Congenital dysfibrinogenemia is caused by a mutation within one of the three fibrinogen chain genes, inherited as autosomal dominant or codominant, except a few cases that are transmitted recessively.51 Mutations that cause dysfibrinogenemia affect the functionality of fibrinogen, cause impaired release of fibrinopeptides, delayed or enhanced polymerization, defective factor XIIIa-mediated cross-linking, decreased thrombin binding (including polymorphism of the γ-chain52), and delayed fibrinolysis. As some abnormal fibrinogens form fibrin clots that are resistant to lysis by plasmin, these fibrin(ogen) defects are associated with thromboembolic complications. Another possible reason for thrombotic events in dysfibrinogenemia is defective binding of thrombin to abnormal fibrin via nonsubstrate binding sites, which can result in elevated levels of thrombin.53

Trauma or Surgery: Fibrinogen Replacement

As a result of trauma or surgery, fibrinogen levels decrease at an early stage in severe hemorrhage, from blood loss with consumption of clotting factors and dilutional effects from treatments with colloids or crystalloids to maintain blood pressure. In addition, hyperfibrinolysis, acidosis, hypothermia, and metabolic changes affect the coagulation system. All of these factors directly and rapidly affect the polymerization of fibrin, whereas other bleeding deficiencies usually occur later in trauma. Although trauma-induced coagulopathy is not yet well understood, it may be different from disseminated intravascular coagulation, as there is no generalized intravascular blood clotting with subsequent consumption of clotting factors. Instead, there is a bleeding-related loss of coagulation factors and platelets.54 A variety of approaches have developed over the years for treating severe bleeding, and this field is now rapidly evolving. Although fresh frozen plasma had been the gold standard for treatment of trauma, it has become apparent that this approach comes with a host of problems, including more frequent cardiac overload, severe infections and respiratory complications, citrate overload, and acute lung injury.55 At the same time, there has been increasing evidence that the most efficacious method for treatment of severe bleeding in trauma is the administration of fibrinogen concentrates. In blood loss, fibrinogen levels reach a critical level sooner than any other coagulation factor, or even platelets.54 Studies from treatment of severe bleeding in animal models,56 various forms of surgery, and severe trauma have all demonstrated that fibrinogen supplements are beneficial.5761 Even thrombocytopenia can be successfully treated with fibrinogen concentrates.62 In contrast, treatments with other clotting factors, including thrombin, or with platelets, are not as effective in stopping bleeding associated with trauma or surgery. In conclusion, fibrin is necessary to stop severe bleeding.

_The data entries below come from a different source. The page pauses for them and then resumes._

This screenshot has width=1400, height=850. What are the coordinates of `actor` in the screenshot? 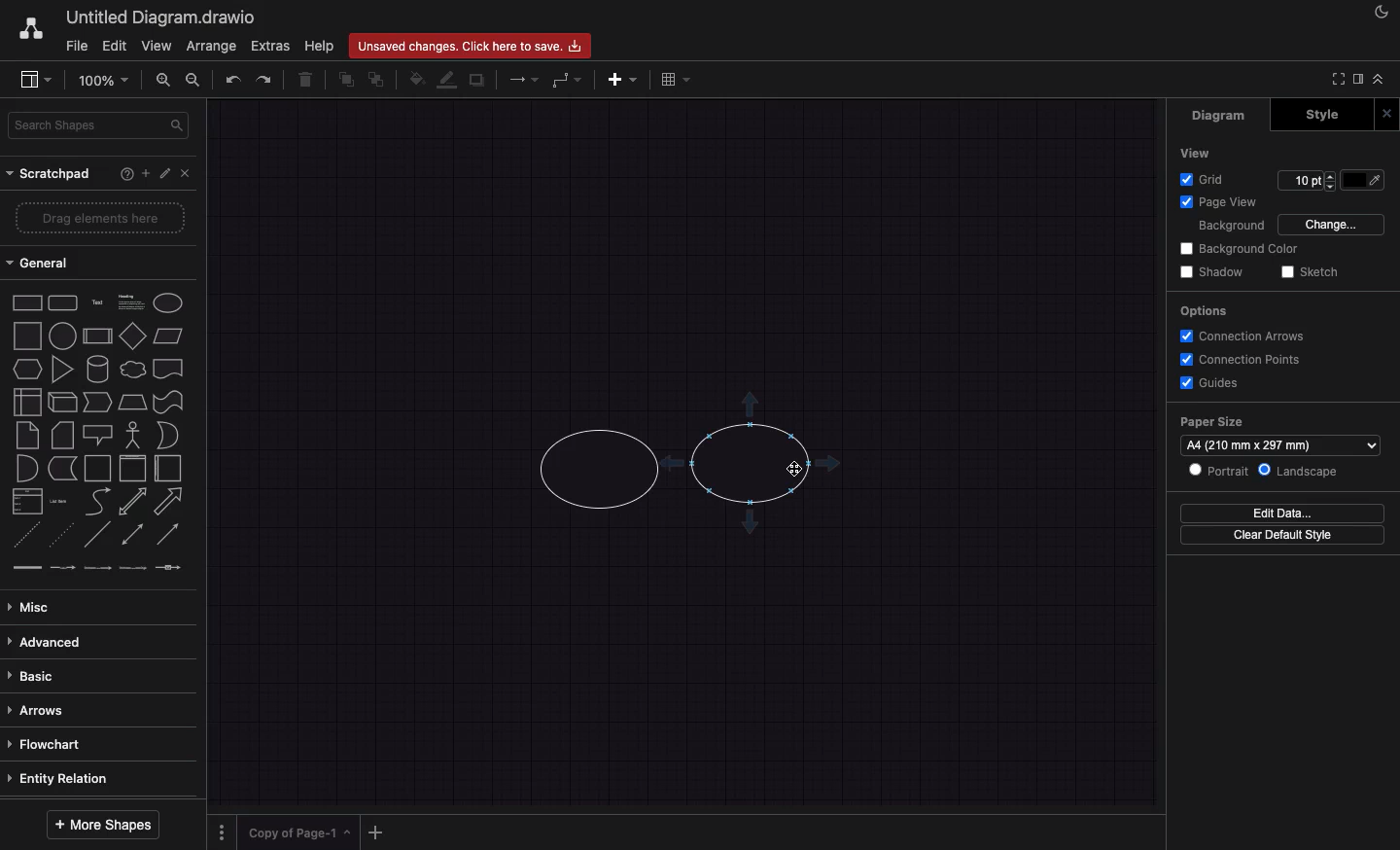 It's located at (132, 435).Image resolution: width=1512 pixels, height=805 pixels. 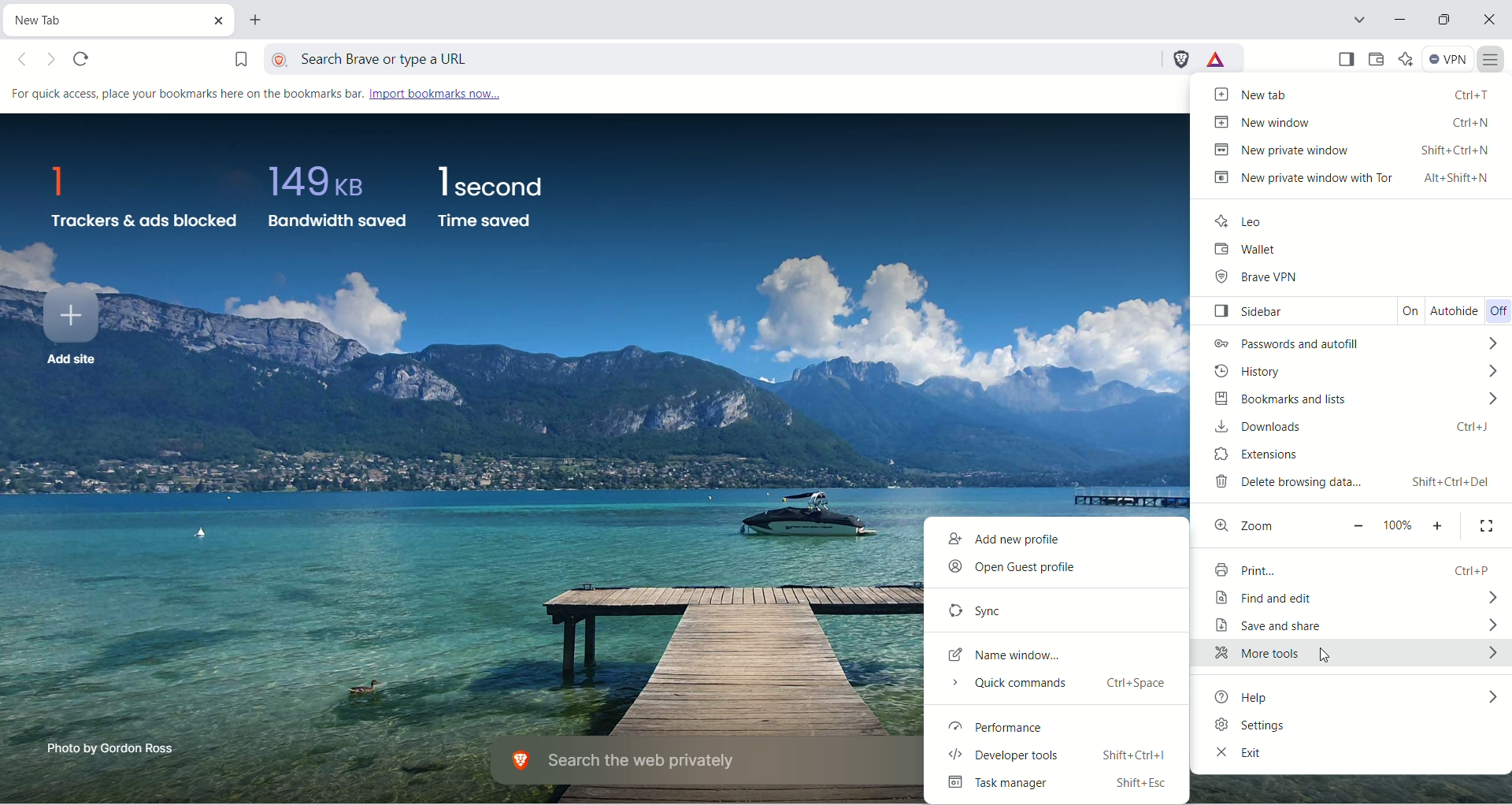 What do you see at coordinates (182, 94) in the screenshot?
I see `For quick access, place your bookmarks here on the bookmarks bar` at bounding box center [182, 94].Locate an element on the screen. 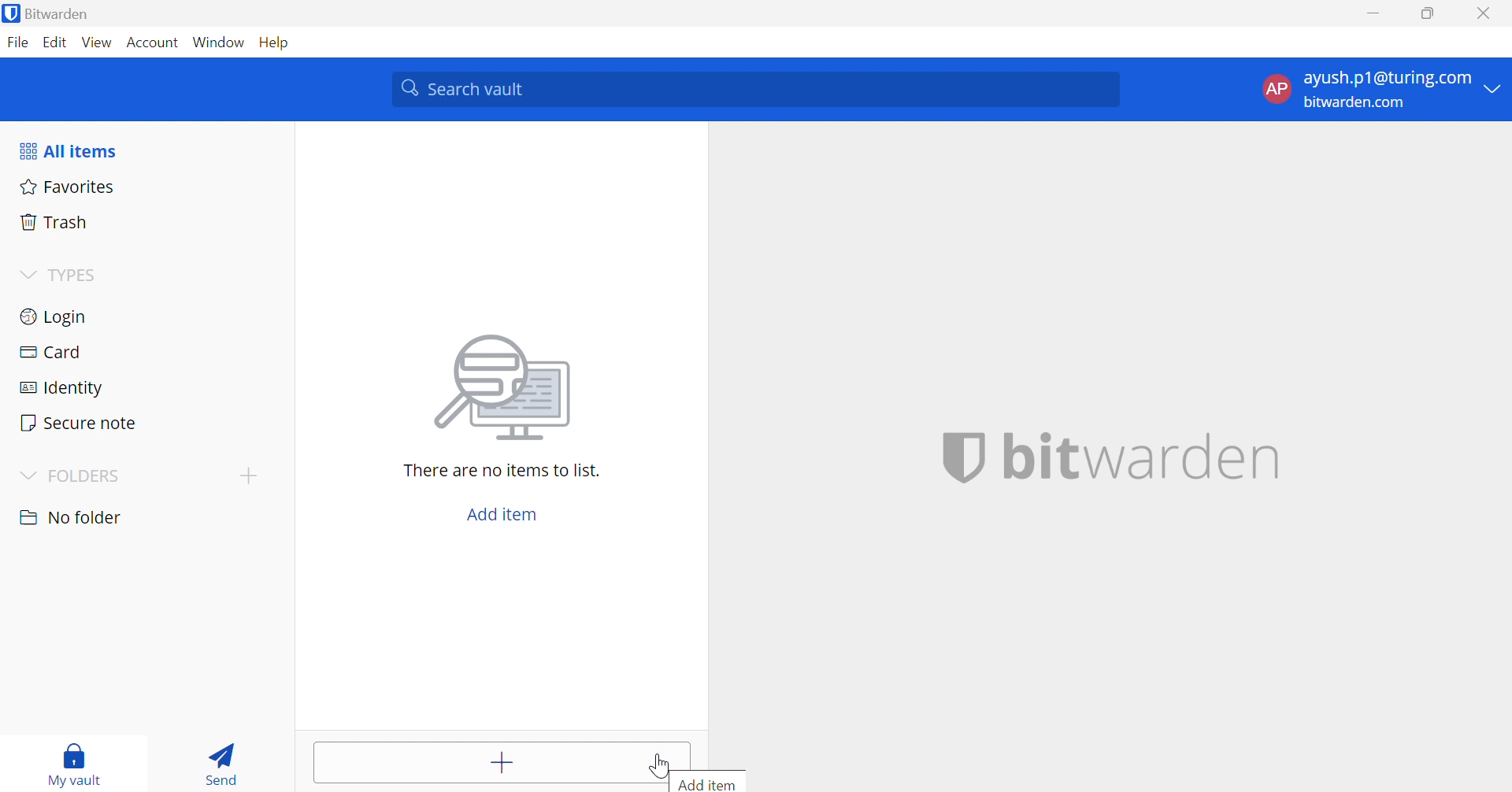 Image resolution: width=1512 pixels, height=792 pixels. Card is located at coordinates (141, 349).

Fibrin has been used for at least 75 years for a whole variety of surgical and repair processes as a biodegradable tissue adhesive or sealant to stop or control bleeding.63,64 Its mechanical and other physical properties make it valuable as a hemostatic glue and for wound repair. Its biological properties, including specific and nonspecific binding of many drugs and cellular interactions, useful for cell differentiation and tissue engineering, enhance the range of useful applications. As a result, fibrin sealants are now a major product for several companies around the world.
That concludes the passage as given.